Argentina-Cormons il viaggio di Isolina

CORMONS. «Que emocion, un sueño cumplido!». Sono state queste le parole di Isolina Piccech alla vista, per la prima volta nella sua vita, della casa in cui è nato e cresciuto suo padre, emigrato con la famiglia in Argentina all'età di 8 anni: a 91 anni, finalmente, Isolina ha infatti realizzato il proprio sogno di sempre, visitare il luogo in cui, in via Zorutti a Cormons, a fine Ottocento era venuto alla luce quel papà che lei non ha mai conosciuto, essendo mancato quando la piccola Isolina aveva appena quattro mesi. Una storia a lieto fine che ha quasi dell'incredibile, quella della signora argentina proveniente da Reconquista, cittadina della provincia di Santa Fè: due anni fa, per puro caso, la cormonese Paola Picech ha conosciuto su Facebook le nipoti di Isolina, scoprendo la lontana parentela che univa i Picech italiani a quelli argentini, ai quali la traversata atlantica di inizio Novecento ha aggiunto una "c". Da quei primi contatti su internet è nato un rapporto consolidato nel tempo: Paola, il marito ed il figlio sono stati così in Argentina tra aprile e maggio scorsi, ad abbracciare finalmente quel ramo della famiglia che pareva impossibile riuscire a ritrovare. E' in quell'occasione che Isolina, 91 anni ma una grinta ed una forma fisica che le daresti almeno 15 in meno, ha manifestato il proprio sogno: venire a Cormons a scoprire da dove partì il papà, che lei non ha mai potuto conoscere di persona ma che ha sempre amato attraverso i ricordi della mamma. «In famiglia non abbiamo mai parlato italiano o friulano, ma la mamma, che di cognome faceva Bujatti ed era originaria di Udine, ci ha sempre raccontato del forte legame e amore per la terra d'origine sua e del papà. Da allora ho sempre avuto il sogno nel cassetto di viaggiare in Italia per conoscere i luoghi dai quali partirono: per caso, un paio di anni fa, abbiamo allacciato i rapporti con Paola ed i suoi cari. E da quel momento ho desiderato tanto venire a Cormons: oggi il sogno si è realizzato».

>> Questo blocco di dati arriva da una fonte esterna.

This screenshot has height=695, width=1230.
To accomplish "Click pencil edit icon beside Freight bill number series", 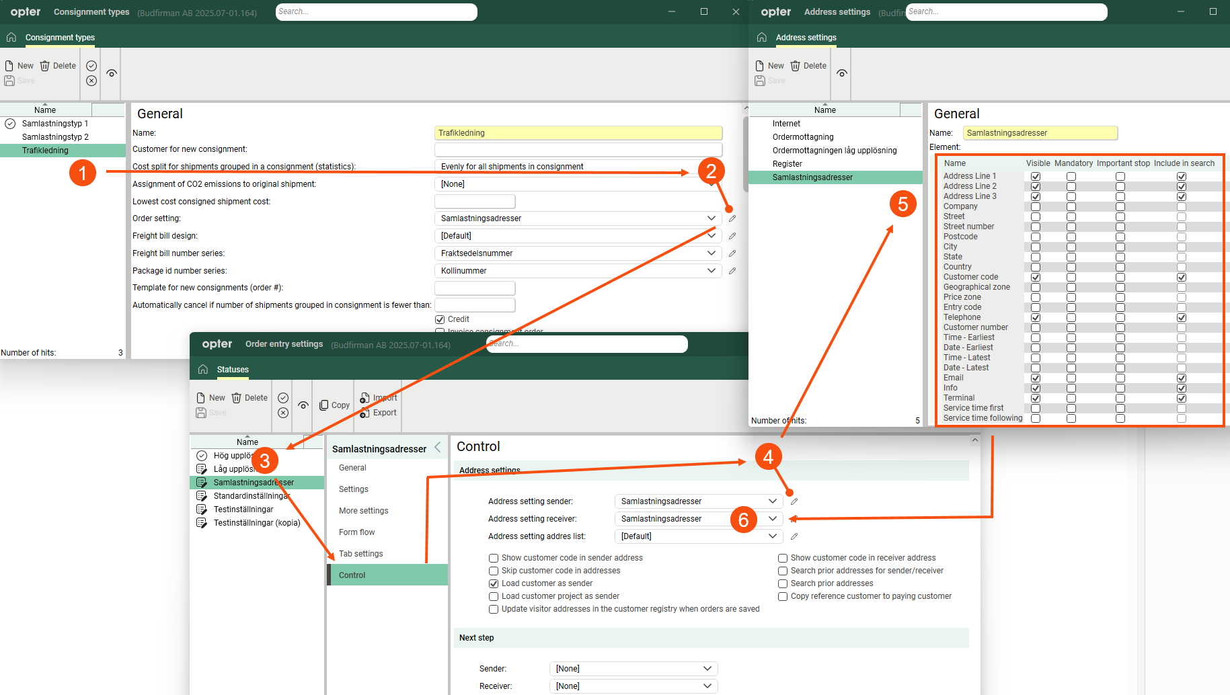I will pos(732,253).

Ieri è stata una delle giornate più intense della vita di Isolina: eravamo emozionati noi per lei a vederla entrare nella casa, mai restaurata e dunque rimasta ancora nelle condizioni di un secolo fa, nella quale ha visto la luce, camminato, giocato il papà per 8 anni prima di andare in Argentina e non tornare più. Figuriamoci quanto poteva esserlo lei: un sorriso l'ha accompagnata dal momento in cui ha messo piede nel cortile, conoscendo poi sia la cucina che la stalla dove i suoi antenati allevavano le mucche, mentre il piano superiore dello stabile diroccato dove c'erano le camere da letto, essendo pericolante, ha potuto vederlo solo dall'esterno. «Il papà è partito da qui con i suoi genitori ed altri tre fratelli nati a Cormons, poi in Argentina la famiglia si è allargata e sono nati altri due miei zii ed una mia zia. Sono l'unica tra i discendenti, adesso, ad aver rivisto questa casa e questa città, che immaginavo diversa: da noi i piccoli paesi non hanno nemmeno le strade asfaltate, qui da voi invece è tutto così ordinato, pulito e sicuro. Cormons e l'Italia sono bellissime». Isolina, che per più di 30 anni ha svolto la professione di insegnante, e il nipote Gabriel sono stati ricevuti e salutati anche dal sindaco Luciano Patat, e nei prossimi giorni visiteranno San Marino prima di tornare a Roma a prendere l'aereo di ritorno. «Prima di venire a Cormons abbiamo visto, oltre alla Capitale, anche Firenze e Pisa - racconta Gabriel - è stato un viaggio splendido». Che insegna come i sogni possano diventare realtà anche a 91 anni: basta non perdere mai la speranza.